The clinical features of ACD include generalized hyperpigmentation mottled
with small hypopigmented macules or patches distributed over the trunks and limbs in a symmetrical pattern; small foci of amyloid deposition in the papillary dermis; onset before puberty; and mild or no pruritus. A previous reported review suggest that ACD may exhibit autosomal dominance inherited with incomplete penetrance. This study examined nine ACD-affected individuals in which the mode of inheritance was autosomal recessive and identified biallelic truncating mutations in each individual, including nonsense mutations and frameshift mutations.

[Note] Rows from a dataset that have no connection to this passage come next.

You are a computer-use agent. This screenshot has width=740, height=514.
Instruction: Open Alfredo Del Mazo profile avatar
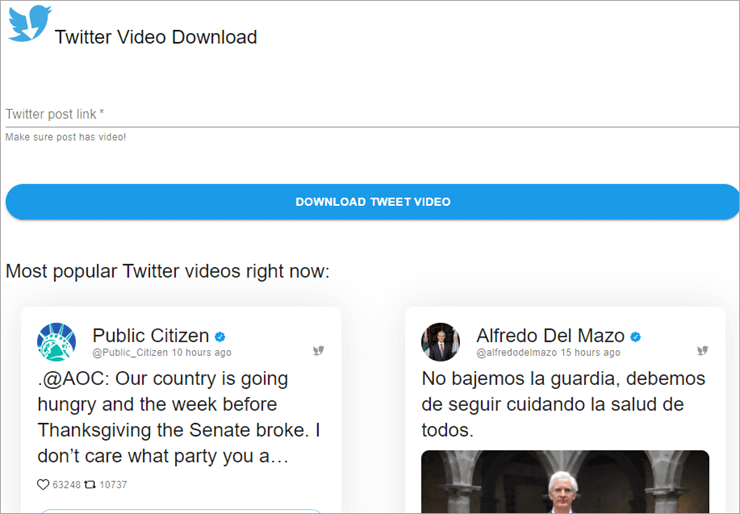pos(440,342)
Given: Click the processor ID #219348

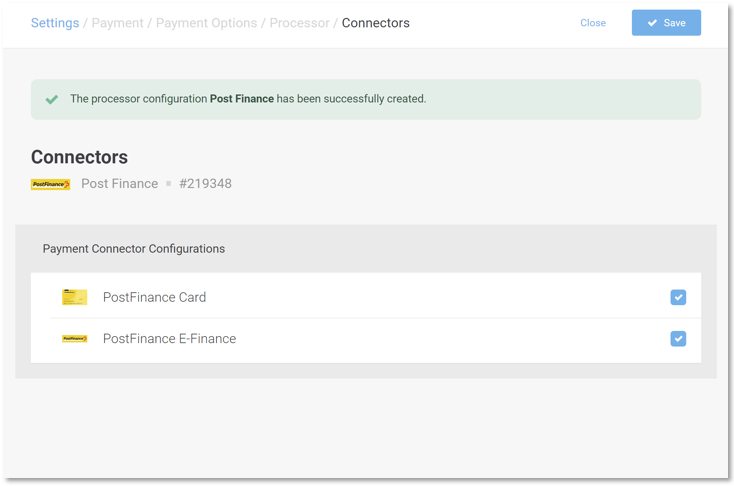Looking at the screenshot, I should [x=205, y=184].
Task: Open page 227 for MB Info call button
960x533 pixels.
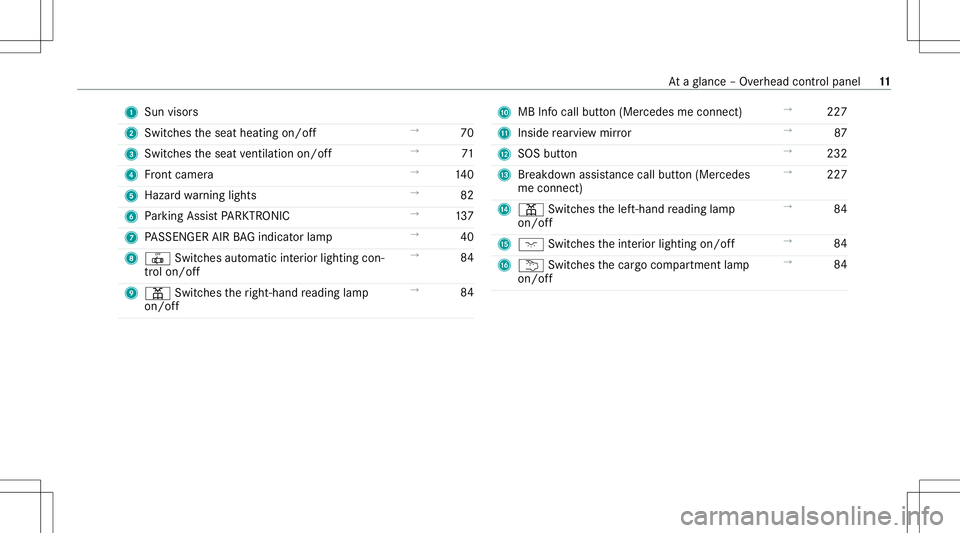Action: (837, 112)
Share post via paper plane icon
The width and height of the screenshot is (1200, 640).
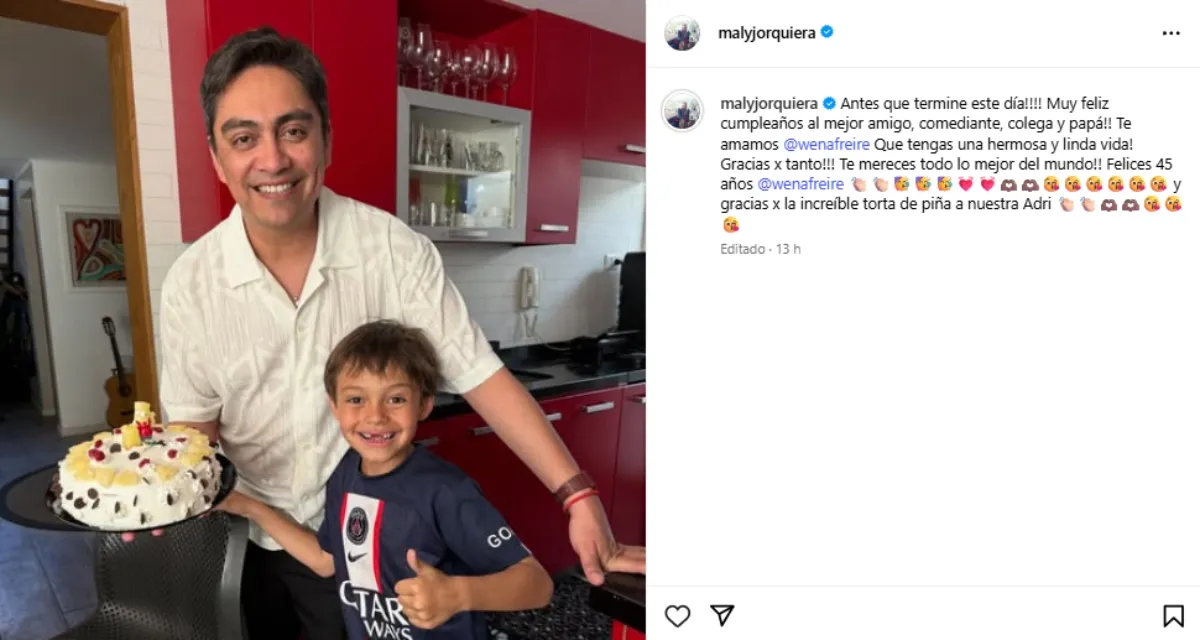pos(722,615)
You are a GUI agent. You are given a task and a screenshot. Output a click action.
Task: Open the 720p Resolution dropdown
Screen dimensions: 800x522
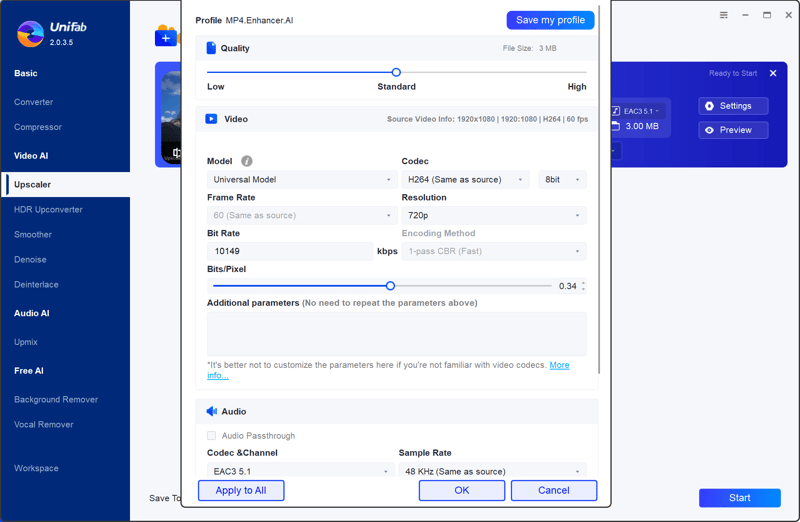point(493,216)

Recent studies have discovered that GPNMB is expressed in numerous tissues and cell types. GPNMB was found to have critical roles in melanosome formation, autophagy, phagocytosis, clearance of apoptotic cell debris, and negative regulation of inflammation. Gpnmb mutant mice exhibit iris pigment dispersion as well as pigmentary glaucoma as combining Tryp1 mutations (Tryp1 mutations contribute to the iris stromal atrophy phenotype in mouse pigment glaucoma). However, no mutations in GPNMB and TYRP1 genes have been identified in human pigmentary glaucoma and pigment dispersion syndrome.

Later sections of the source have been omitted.